None of these are last-minute preparations. All of them are built into the program architecture from the first year. A student who engages seriously with the curriculum arrives at a design interview already fluent. A student who waits for a placement-season crash course does not.
What Happens After the Offer
The offer is not the end of the process. For Anvi, it was the start of a mock preparation phase the company runs before a junior designer is placed on live client projects.
The structure tells you what the company actually values in a fresh hire.
- Internal platform training: Livspace runs a proprietary design tool, and new hires spend their first weeks becoming fluent in it.
- Senior designer shadowing: junior designers accompany senior designers into client meetings, site visits, and design reviews.
- Material library exposure: physical samples of every surface, veneer, laminate, and hardware item the company uses are catalogued for daily reference.
- Modular kitchen simulation: practice briefs with fictional clients allow new hires to build confidence before facing real ones.
The transition works because the college curriculum already introduced the vocabulary. The company training builds fluency on top of existing literacy. A graduate who arrived with no vocabulary would need six months of onboarding before becoming productive. A graduate who arrived with six semesters of working drawings and material coursework can start contributing within weeks.

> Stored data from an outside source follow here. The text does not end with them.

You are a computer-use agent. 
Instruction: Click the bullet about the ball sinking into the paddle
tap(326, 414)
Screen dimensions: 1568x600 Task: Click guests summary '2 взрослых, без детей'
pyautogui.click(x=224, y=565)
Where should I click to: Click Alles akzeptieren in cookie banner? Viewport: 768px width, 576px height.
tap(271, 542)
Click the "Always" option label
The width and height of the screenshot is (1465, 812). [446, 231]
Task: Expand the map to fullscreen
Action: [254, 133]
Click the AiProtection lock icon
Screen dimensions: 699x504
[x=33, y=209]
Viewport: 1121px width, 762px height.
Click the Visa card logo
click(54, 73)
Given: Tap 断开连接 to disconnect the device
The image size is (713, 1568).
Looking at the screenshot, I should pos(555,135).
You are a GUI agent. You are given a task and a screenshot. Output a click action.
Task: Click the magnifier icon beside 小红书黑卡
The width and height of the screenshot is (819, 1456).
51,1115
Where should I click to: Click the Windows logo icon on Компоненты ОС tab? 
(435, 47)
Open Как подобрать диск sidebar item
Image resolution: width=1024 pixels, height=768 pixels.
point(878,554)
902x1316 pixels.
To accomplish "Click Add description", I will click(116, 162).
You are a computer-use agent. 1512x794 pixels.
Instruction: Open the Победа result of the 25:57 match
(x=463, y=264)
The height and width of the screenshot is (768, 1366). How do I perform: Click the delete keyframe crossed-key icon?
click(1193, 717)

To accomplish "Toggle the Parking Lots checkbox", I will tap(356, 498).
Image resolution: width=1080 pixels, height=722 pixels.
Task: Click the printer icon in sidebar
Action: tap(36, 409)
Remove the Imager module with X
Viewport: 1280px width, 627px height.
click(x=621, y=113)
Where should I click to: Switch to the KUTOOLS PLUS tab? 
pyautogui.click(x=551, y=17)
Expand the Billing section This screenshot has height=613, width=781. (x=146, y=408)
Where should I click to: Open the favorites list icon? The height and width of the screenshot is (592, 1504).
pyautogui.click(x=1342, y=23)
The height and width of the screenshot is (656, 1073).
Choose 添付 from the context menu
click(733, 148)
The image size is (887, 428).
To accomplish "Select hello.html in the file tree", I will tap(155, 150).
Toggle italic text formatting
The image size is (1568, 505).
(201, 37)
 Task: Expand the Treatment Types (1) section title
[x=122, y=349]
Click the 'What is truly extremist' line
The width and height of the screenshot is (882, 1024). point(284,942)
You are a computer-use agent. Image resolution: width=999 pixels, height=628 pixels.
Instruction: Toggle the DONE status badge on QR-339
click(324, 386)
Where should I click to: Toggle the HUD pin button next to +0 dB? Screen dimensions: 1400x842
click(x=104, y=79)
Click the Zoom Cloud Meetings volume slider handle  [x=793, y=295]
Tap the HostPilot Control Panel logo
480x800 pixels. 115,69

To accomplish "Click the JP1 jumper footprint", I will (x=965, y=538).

This is the compounding advantage of pre-graduation placement. Time in the company during the final semester accelerates the first year of professional growth in a way that post-graduation joining cannot replicate.
Frequently Asked Questions
How does a Livspace interview for a B.Design student actually work?
Based on Anvi Chanodia's documented account of the eleventh of March, 2026 interview, the process runs two rounds within half a day. Round one covers domain knowledge including modular kitchens, materials, and deck spaces. Round two covers personality and ends with a live design challenge.
What should a B.Design student prepare for a Livspace interview?
Modular kitchen systems, residential materials and their behaviour, deck and outdoor transition design, working drawings vocabulary, and the ability to reason through an unscripted user problem under time pressure. Portfolio with real project exposure matters more than studio-aesthetic images.
Is 3.5 LPA the standard starting package at Livspace?
Package details vary by role and candidate. Anvi's 3.5 LPA full-time offer reflects a third-year junior designer role with growth potential as project volume increases. Livspace and similar home interior platforms offer packages that rise with portfolio density over the first two years of the role.
Did Parul University's curriculum specifically help with this interview?
Yes, and the specifics are documented. Working drawings coursework prepared her for the technical questions. Site visits to Ahmedabad, twice, exposed her to real residential spaces. The therapy centre project built the reasoning muscles for the three-year-old challenge. The Training and Placement Cell trained her on formal register.
How do I prepare for design placement interviews as a B.Design student?
Start early. Build portfolio volume through real project exposure rather than studio imagery. Practise presenting publicly through college juries, events, and exhibitions. Engage with the Training and Placement Cell from second year onward. Learn material behaviour through labs, not just lectures. Develop vocabulary for the employer category you want to enter.